Maven3 alpha and CLI plugin for Maven2
By Andrius Miasnikovas
Today I tried out the new Maven-3.0-alpha-6 on a multi-module project which uses profiles inside POM files and profiles.xml file. The first thing I noticed that Maven3 still uses the .m2 directory for local repository. I kind of thought they would change that, but I guess this is good for backward compatibility. Another thing that immediately strikes you is that Maven became more strict. I was getting warning messages because the POM file wasn’t living up to Maven’s standards of well defined build script. Bellow the warning there was also a line encouraging me to fix them because in later Maven versions this might break my build. All those warnings actually worked out for the best since now I have a well formatted POM file. The speed of the build didn’t really improve much, but there is a very nice feature that allows you to resume your build. If one of your modules in a multi-module project failed to compile you could fix the problem and resume build with the following line
mvn <goal> -rf :my-module
There’s another change that I have mixed feelings about – support for Maven profiles defined in profiles.xml file has been dropped. On one hand that’s a good thing because it did bring it’s share of problems like profile resolution from a child module that exists structurally deeper in you project folder. On the other hand it’s easier to have profiles defined in a separate file and share them with the team than say having the profiles in a settings.xml file. As you might already know Maven 3 introduces the possibility to write POM files in Groovy which might be more readable in some cases, but I wouldn’t go rewriting my existing POM files just because it’s possible. It’s almost as if it’s becoming a trend and tools and frameworks are expanding the way they can be configured by using the programmatic approach, e.g. Spring 3.0 introduces Java-based configuration which allows bean definition and creation in a Java file with @Configuration annotation.

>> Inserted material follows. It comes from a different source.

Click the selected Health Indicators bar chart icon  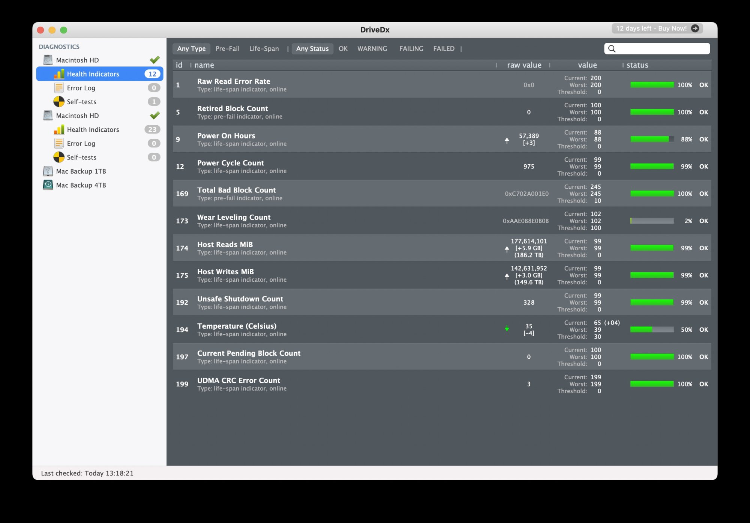[59, 74]
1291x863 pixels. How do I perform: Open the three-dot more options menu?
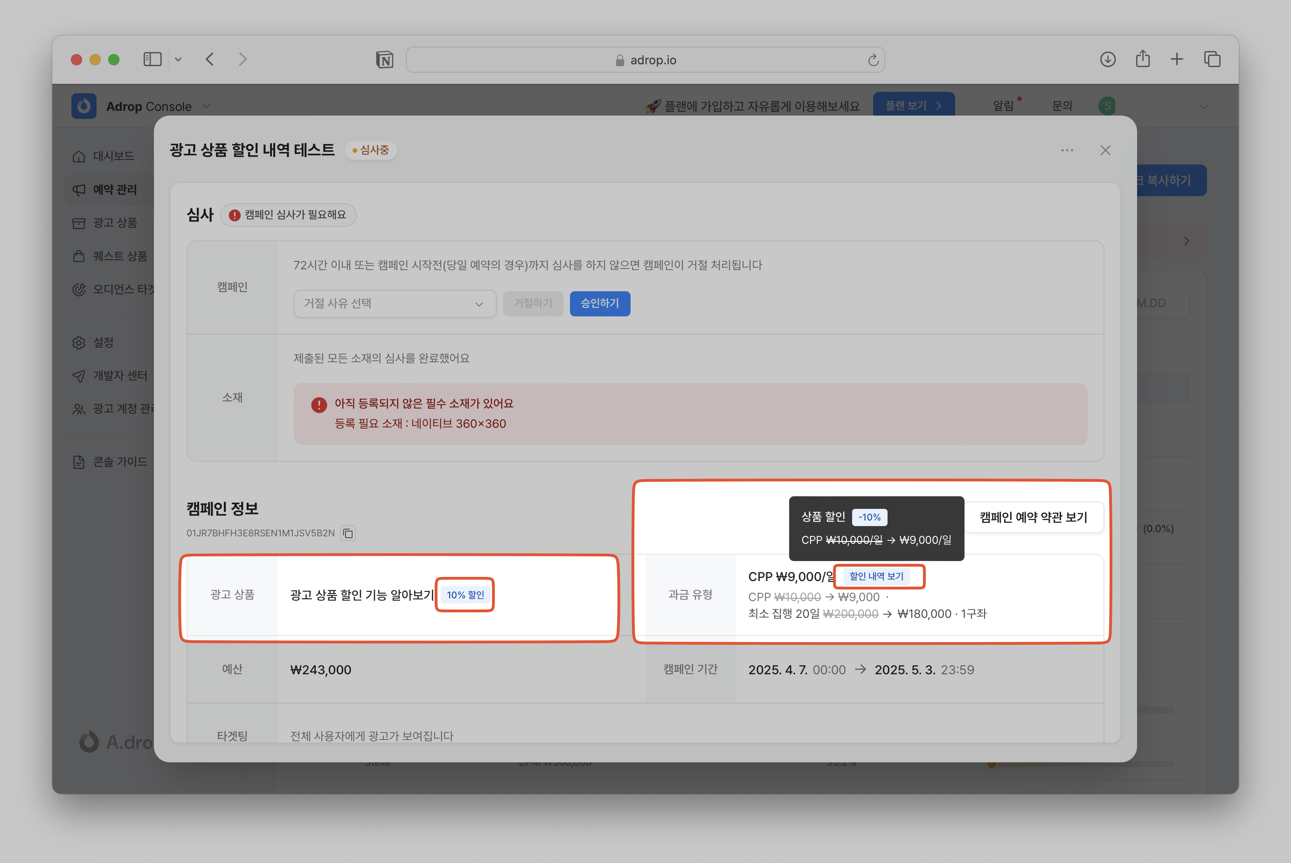[x=1067, y=150]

As Maven3 is still in it’s alpha stage there’s no rush to upgrade the actual development environment, Maven 2.2.x is still my main day-to-day tool. Today I came across an interesting blog entry that talks about using command-line interface (CLI) for Maven. The idea behind it is to save build time by eliminating the startup cost for Maven. Do note that the article is a bit old and the actual settings that worked for me are the following. First we configure the plugin repository that we’ll use.
<pluginRepositories>
<pluginRepository>
<id>twdata-m2-repository</id>
<name>Twdata Repository</name>
<url>http://twdata-m2-repository.googlecode.com/svn/</url>
</pluginRepository>
</pluginRepositories>
Then we include the actual CLI plugin.
<plugin>
<groupId>org.twdata.maven</groupId>
<artifactId>maven-cli-plugin</artifactId>
<version>1.0.3</version>
</plugin>
Then all that’s left is executing the CLI plugin while inside your project folder.
mvn cli:execute-phase
This will give you a prompt line where you’ll be able to execute all of maven’s goals without the mvn prefix like.
maven2> clean install -Pmy-profile
I noticed one thing that you cannot leave a space between the -P and the profile name when specifying the profiles. Maven allows you to do it both ways, but this is CLI plugin so the rules are a bit different. The nice feature is that it allows you to specify aliases for your long build lines which is very useful for people like me who don’t like remembering long parameter lines.